Chapter 1

1

The building was on fire. The smell of smoke and the loud cries of distant sirens woke Oliver. What didn’t wake him was any of the fire detectors throughout his apartment and outside in the hallway.

“Goddamned landlord.”

He jumped out of bed and, breaking every rule, took time to pull on jeans, slip a hoodie over his T-shirt, and shove his bare feet into a pair of sneakers. Or maybe it didn’t break any rules at all. Oliver had never been in a fire. He’d never been nearly naked outside in early January either.

On his way out the door, he grabbed his keys and the laptop bag he’d dropped on the entry table in his hurry to climb into bed the night before, and took the steep flight of stairs down to the first floor.

Whatever the hour, Oliver was fully awake by the time he was pounding on the downstairs apartment.

“Mia?” When there was no answer, he yelled louder, pounding harder, and tried the knob. “Mia? You in there?”

He was about to test his luck at forcing his way inside, when the door flew open and an over-stuffed trash bag was pushed into his arms.

“Dickbag fucklord.” Mia’s hair stuck out like wild tentacles, but she was, at least, mostly dressed. “Did you even hear a fire alarm?”

“Outside.” They could discuss wringing their landlord’s neck from the safety of the lawn. Their building was three floors of ancient kindling—the top-floor apartment empty as of a week ago, thank God—and it could burst into flames at any minute.

Outside, firetrucks were pulling onto the street, the noise deafening so close, their lights bouncing eerily off the naked, skeletal trees that lined the sidewalks. But flames were already well on their way to consuming the top floor of their apartment block, and black smoke poured from the roof top of a neighboring building, another one of the old, wooden structure rental units that had been there since the early sixties.

“Fuckity-fuckerson.” Mia had always had a way with words. “We’re screwed.”

“We’ll at least be sleeping in a hotel.” Oliver remembered the wallet he hadn’t thought to grab from his dresser in his hurry to get downstairs. “Or on a park bench somewhere.”
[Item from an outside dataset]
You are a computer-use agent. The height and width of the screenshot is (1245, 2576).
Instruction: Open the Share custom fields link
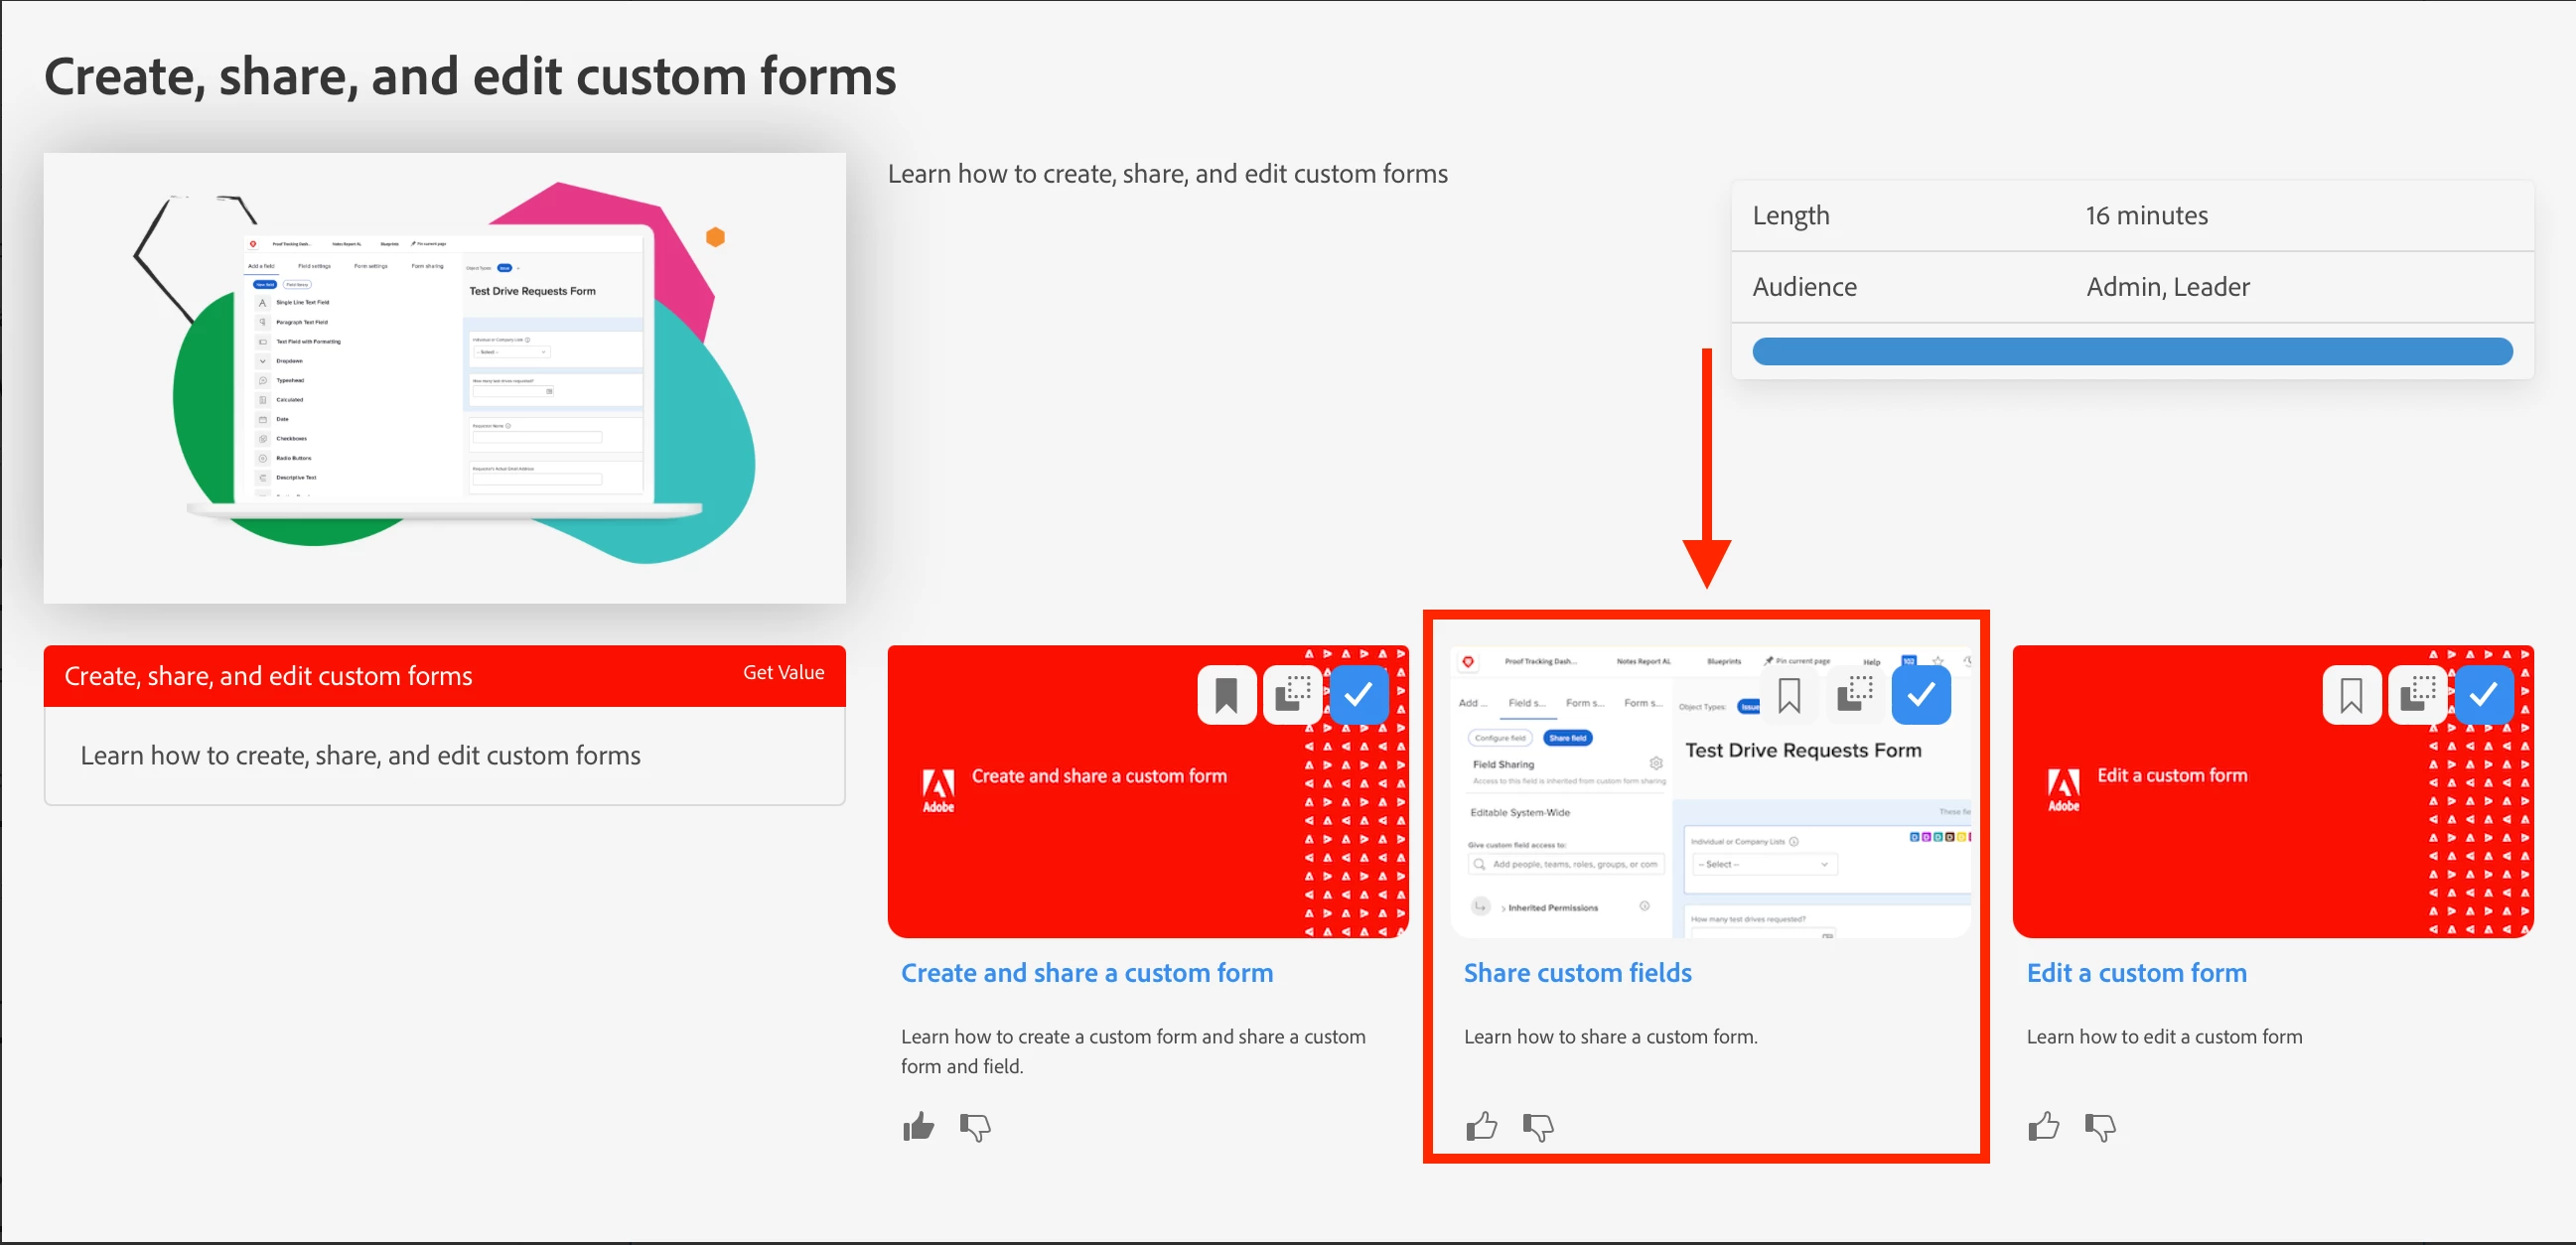[1577, 973]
He watched the chaos of firefighters pour into the yard and work to extinguish the blaze, while soaking the surrounding buildings that had yet to catch fire. And Mia wandered off in search of whoever was handing out the blankets that were materializing among the small group of pajama-clad renters.

The fight against the flames were useless after the dry, hot summer, and Oliver did a mental inventory of everything he was going to lose. If not to the fire itself, to the smoke. His bed, his couch, his X-Box—a Christmas gift to himself—all of his books, every stitch of clothing except for what was on his back.

His phone.

Fuck. How had he forgotten his phone?

A loud groan and the sudden collapse of the building’s roof sent a shriek through the onlookers and Oliver stumbled back, the size and weight of Mia’s bag awkward in his arms.

“Let me help.” Mia dropped a handful of gray blankets to the ground and gave him a hand, lowering the bag down onto the grass at the side of the road.

Oliver thanked her and shook out his arms. “What’s in there? That thing weighs a ton.”

“Scott’s here.” Mia handed one of the two blankets over to Oliver before pointing to where firefighters worked to pull a heavy length of hose across the lawn closer to where a third building had started to smoke. “Over there.”

“Of course he is.” Because that was how Oliver’s life worked—waiting until he looked like shit to throw an ex-boyfriend at him. “How do I look?”

“Like someone whose house is on fire.”

That’s what he was afraid of.

Oliver didn’t normally have an issue with bumping into his exes, but he wasn’t quite ready to run into Scott.

When he’d broken it off a few months before, Scott hadn’t taken it well.

That wasn’t to say Scott hadn’t been a gentleman about it. He just hadn’t seen it coming

And there was part of Oliver that worried he’d made a mistake. On paper, the man was perfect. A poster-boy for why everyone swooned over firemen. A real-life superhero. A nice guy with a nice smile and even nicer abs.

But outside the bedroom, they had never really clicked.

That had probably been Oliver’s fault.

He wrapped the blanket round himself and tried not to watch the firefighters in case he inadvertently made eye contact with Smokey the Bear.

“So…” A hedging Mina was never a good thing. “I called my mom and dad. They said we could stay with them.”

“Your parents hate me.” And maybe he deserved it. “Did you actually tell them I’d be coming?”

“Of course I did. And they don’t hate you.” Mia had always been a terrible liar. “Besides, who cares? We just need a place to stay for a day or two.”

Their building groaned again, shifting, something inside crashing. They both knew it would be a lot longer than that.